Age of Reception
by Zac Miller
part 1 of 2
The alabaster face floating over Amanda Reyes’ belly smiled, blue eyes bright with sharpened coloration, silvery hair spread out in a corona.
Amanda offered a wan smile in response, wondering if she should have adjusted her own image. Silly to do that with friends, though she’d always been motivated more by humor than by vanity.
“Amanda, you okay? You seem really out of it. What’s on your mind?”
“Oh, no, I’m fine. It just feels so weird to finally graduate.”
A blinking blue light to the left of Stacy’s face caught her attention, and Amanda raised her right hand to acknowledge it. Something happening in ThePop173, her personal entry into the customizable digital metropolises of CivTopia. At her bidding, the screen doubled in size, pushing her friend’s video feed to the side and revealing an electronic wonderland, towers of light in the shape of blooming flowers.
“Yeah, it feels weird at first, but you get used to it,” said Stacy. A message morphed into the CivTopia screen, her former classmate Bill Colson wanting to build a skylight display in ThePop173 in his own style, an energetic mix of... what, exactly? Amanda’s brow furrowed, trying to remember Bill’s aesthetic. They all blurred together after a while.
“Right. I kind of wish college would just start, you know? This summer’s just gonna be a bunch of drawn-out goodbyes.

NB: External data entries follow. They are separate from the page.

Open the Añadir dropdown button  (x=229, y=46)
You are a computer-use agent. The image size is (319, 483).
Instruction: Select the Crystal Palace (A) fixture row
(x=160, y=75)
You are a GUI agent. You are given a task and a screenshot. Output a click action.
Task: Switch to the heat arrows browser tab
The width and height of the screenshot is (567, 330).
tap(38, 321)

I hate that,” she said, making a face. She checked to see if Bill was online, figuring she’d ask to see the design of the proposed construction.
Generally Amanda didn’t care too much about clashing aesthetics; she had always disliked the purists who thought a single style should dominate. Multiple styles in your city just meant you had more friends. Still, if it clashed badly, he’d need to offer compensation. ThePop173 could use some money; a quick glance at his profile showed he had a surplus, and Amanda pursed her lips.

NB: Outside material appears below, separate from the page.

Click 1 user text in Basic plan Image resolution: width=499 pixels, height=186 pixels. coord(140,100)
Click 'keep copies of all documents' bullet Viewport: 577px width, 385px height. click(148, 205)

“Draw them out as long as you can; I really missed my friends in my first year.”
“I guess. Part of me kind of wants to get rid of them. I mean, I’ll miss them, but at the same time, I want something new.” With her other hand she shot off a quick boilerplate response: Colson’s display for 5,000 CivCreds. Best deal he’d ever get. Bill wasn’t a bad guy, but no one she’d brag about knowing.
“Yeah, I felt the same way, kind of. Just enjoy it while you can. Hey, I gotta run. Talk to you later?”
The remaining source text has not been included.